Allen plays his stock character (Gabe) of New Yawker awkward passivity, this time in the guise of a drama-baiting writer permanently dissatisfied with a stable personal life. He is pleasantly married to Mia Farrow’s Judy, a subtly manipulative magazine editor who suffers from relationship paranoia. They’re best of friends with another couple, Jack (Sydney Pollack) and Sally (Davis), who unexpectedly decide to split amicably. Husbands and Wives follows the personal fallout of that psychological shift on all four central characters. The failure of a marriage Gabe and Judy thought very strong drives a wedge between them, yet brings their counterparts together despite dalliances with younger partners (including Liam Neeson and his handsome Oirish accent). Davis was quite understandably the subject of many nominations and awards: she not only gets Judy’s hysterical mental volatility but nails the artistic pretentions and general obnoxious arrogance that makes her character so irritatingly effective. A brief mention too for a very young Juliette Lewis playing Rain the talented student catching Gabe’s eye: the self-deprecating seduction of an older at its finest, she adds a youthful – though not naïve, Rain is surprisingly pragmatic – aspect to the focus on middle-aged love.

Allen’s screenplay is a masterwork in how to organise and balance a four central character ensemble without ignoring any individual.

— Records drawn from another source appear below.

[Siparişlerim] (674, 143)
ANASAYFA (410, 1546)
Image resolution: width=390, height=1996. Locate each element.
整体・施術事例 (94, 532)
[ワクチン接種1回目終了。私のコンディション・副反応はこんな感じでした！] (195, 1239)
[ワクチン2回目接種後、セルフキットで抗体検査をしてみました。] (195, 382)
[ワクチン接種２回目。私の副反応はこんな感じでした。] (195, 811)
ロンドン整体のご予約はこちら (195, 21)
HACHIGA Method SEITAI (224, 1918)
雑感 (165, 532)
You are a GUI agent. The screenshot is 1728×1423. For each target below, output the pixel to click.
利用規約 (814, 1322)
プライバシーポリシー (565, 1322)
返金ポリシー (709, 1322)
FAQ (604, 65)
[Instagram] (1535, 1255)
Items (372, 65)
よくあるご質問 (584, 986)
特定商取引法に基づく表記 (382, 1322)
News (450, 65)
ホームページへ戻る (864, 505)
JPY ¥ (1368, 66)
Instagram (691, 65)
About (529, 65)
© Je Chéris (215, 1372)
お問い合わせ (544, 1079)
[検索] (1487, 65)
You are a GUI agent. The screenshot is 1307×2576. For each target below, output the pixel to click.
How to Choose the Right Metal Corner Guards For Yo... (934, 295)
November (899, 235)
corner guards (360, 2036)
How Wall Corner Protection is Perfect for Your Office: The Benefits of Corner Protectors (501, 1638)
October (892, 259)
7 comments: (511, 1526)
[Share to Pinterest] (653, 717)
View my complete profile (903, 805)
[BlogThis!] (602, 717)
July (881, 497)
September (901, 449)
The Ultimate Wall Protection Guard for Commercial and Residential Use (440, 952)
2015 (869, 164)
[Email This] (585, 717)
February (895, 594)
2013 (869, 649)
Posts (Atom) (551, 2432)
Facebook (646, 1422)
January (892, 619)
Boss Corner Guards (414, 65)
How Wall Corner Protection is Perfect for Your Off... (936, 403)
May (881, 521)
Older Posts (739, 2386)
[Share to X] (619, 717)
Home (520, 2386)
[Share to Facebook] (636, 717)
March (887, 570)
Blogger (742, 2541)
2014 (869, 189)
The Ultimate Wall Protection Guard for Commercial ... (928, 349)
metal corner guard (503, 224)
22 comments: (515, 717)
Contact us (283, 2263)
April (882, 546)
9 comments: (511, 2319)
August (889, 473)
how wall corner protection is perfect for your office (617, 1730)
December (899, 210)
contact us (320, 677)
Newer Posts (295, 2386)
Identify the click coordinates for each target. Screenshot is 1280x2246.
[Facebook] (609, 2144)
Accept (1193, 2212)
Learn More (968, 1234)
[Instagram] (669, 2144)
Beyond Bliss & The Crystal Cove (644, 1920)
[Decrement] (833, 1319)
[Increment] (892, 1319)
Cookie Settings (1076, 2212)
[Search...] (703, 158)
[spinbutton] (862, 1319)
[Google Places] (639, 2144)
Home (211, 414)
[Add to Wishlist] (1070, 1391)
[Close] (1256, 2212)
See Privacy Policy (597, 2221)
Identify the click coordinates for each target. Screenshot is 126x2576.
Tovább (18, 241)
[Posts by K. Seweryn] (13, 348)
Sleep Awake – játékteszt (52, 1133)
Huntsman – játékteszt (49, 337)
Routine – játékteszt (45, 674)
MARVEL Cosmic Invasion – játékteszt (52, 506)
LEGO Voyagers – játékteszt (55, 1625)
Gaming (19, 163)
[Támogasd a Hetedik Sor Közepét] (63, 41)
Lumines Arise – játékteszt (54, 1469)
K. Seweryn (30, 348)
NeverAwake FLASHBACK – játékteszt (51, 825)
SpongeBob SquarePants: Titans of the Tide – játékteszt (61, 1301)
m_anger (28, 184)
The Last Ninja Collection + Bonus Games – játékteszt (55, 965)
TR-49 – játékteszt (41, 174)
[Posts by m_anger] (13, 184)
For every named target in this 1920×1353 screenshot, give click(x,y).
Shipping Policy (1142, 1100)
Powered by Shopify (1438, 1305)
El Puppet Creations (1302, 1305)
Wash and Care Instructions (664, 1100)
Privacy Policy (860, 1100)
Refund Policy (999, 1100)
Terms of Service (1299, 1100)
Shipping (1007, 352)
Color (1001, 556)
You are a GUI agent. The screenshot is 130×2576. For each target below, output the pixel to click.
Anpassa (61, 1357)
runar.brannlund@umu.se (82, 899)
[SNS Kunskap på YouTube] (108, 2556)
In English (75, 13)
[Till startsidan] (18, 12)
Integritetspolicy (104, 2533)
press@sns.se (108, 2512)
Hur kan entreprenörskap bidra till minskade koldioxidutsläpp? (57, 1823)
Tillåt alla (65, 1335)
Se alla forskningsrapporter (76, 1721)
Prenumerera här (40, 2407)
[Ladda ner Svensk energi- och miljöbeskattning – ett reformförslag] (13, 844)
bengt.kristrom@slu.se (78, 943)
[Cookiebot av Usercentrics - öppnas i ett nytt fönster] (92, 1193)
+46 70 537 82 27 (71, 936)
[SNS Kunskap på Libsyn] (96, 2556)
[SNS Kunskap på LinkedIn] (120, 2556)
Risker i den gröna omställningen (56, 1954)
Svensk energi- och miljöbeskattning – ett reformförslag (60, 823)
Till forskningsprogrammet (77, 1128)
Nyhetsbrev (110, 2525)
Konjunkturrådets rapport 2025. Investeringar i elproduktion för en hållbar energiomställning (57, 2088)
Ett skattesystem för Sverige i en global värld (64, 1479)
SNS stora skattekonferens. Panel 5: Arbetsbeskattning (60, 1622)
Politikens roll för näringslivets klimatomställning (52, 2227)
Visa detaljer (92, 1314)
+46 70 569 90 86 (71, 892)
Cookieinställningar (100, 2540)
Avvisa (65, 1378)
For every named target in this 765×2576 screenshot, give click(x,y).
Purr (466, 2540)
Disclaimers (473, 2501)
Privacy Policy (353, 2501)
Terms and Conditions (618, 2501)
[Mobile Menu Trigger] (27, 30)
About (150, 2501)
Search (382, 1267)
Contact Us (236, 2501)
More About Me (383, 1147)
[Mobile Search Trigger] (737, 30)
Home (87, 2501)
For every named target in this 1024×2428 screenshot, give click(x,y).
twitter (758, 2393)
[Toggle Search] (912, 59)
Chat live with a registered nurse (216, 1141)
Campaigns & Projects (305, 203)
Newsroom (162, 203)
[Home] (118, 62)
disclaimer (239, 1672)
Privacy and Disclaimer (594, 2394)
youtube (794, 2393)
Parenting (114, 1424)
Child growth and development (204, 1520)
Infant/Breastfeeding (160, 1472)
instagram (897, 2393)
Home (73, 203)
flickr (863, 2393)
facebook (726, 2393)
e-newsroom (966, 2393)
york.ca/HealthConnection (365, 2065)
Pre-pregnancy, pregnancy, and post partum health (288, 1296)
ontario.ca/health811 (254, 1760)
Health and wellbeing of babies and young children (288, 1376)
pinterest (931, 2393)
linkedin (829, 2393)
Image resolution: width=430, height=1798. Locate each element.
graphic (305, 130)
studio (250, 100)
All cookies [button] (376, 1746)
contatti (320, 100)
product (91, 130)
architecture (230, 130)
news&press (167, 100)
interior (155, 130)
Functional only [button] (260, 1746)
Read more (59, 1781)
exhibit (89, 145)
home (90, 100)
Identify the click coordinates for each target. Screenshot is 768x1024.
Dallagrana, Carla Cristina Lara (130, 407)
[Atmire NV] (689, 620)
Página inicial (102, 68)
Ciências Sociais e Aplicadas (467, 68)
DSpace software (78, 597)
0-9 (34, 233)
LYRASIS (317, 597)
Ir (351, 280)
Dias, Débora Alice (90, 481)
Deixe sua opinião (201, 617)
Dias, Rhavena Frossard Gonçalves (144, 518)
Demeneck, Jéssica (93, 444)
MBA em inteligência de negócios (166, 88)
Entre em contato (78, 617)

The script encounters the story from a retrospective approach. The main characters are interviewed in a kind of psychologist manner by a neutral unknown. That narrative technique manages to arrow in on their motivations and reasoning whilst the plot unfolds concurrently. It’s a very efficient form of paralleled self-analysis. For Allen it’s quite serious material, a step away from his usual comedic material. Yet there are a few laughs, usually based around absurd situations – Jack dealing with a tantrum of his foolish young fitness guru girlfriend Sam (Lysette Anthony). Finally some of Calro Di Palma’s (a relation to Brian?) cinematography includes smooth tracking shots, techniques one wouldn’t ordinarily find in a thoughtful drama such as this.

Husbands and Wives takes a skewed microscope to love after marriage, but Girl With APearl Earring (2003) looks at a young girl seeking love. Well, kind of. It’s a movie based on a book based on the painting by Johannes Vermeer, fictionalising a romance between Vermeer (Colin Firth) and the servant girl the painting is supposedly inspired by (Griet played by Scarlett Johansson). Or is there really a romance between the two? Their short-lived passion appears to be fleeting and one-sided and there is little to no physical interaction between the two – if there are allegorical scenes for sexual encounters then they are not explicit enough. Vermeer is entranced by Griet’s pure and innocent beauty yet his affection comes in the form of a paternal relationship, with him as protector and benefactor. She is fascinated by Vermeer, but less with him and more so with his exquisite painting – Griet seems to spend most of her screen time staring wistfully at his work. Her heart belongs to Cillian Murphy, a local butcher.

The platonic relationship the two central characters is refreshingly terse and unusual. A period drama such as this is usually produced and promoted on the promise that it would provide ‘passionate love affairs’ that ‘transcend class boundaries in a post-feudal Europe’ – it’s nice that the unimaginative has not been indulged here, with more nuanced types of love pushed to the fore instead. Vermeer’s wife Catharina is a hysterical, whingey woman fraught with jealousy and financial concerns, and played superbly by Essie Davis. She is far removed from her husbands’s artistic temperament yet he feels bound by some loveless obligation to her, partly perhaps because her mother (Judy Parfitt) is vital in securing paid commissions for him.


The art direction and photography of Eduardo Serra was nominated for an Academy Award. It is a bright picture with vivid hues replicating Vermeer’s own artistic interpretation of his world (or so Wikipedia informs me). There are some great shots, close-ups of Johansson’ eye etc. The score, composed by the venerated Frenchman Alexandre Desplat, is similarly adroit at furnishing a saturatingly dramatic and lonely façade to 17th century Holland.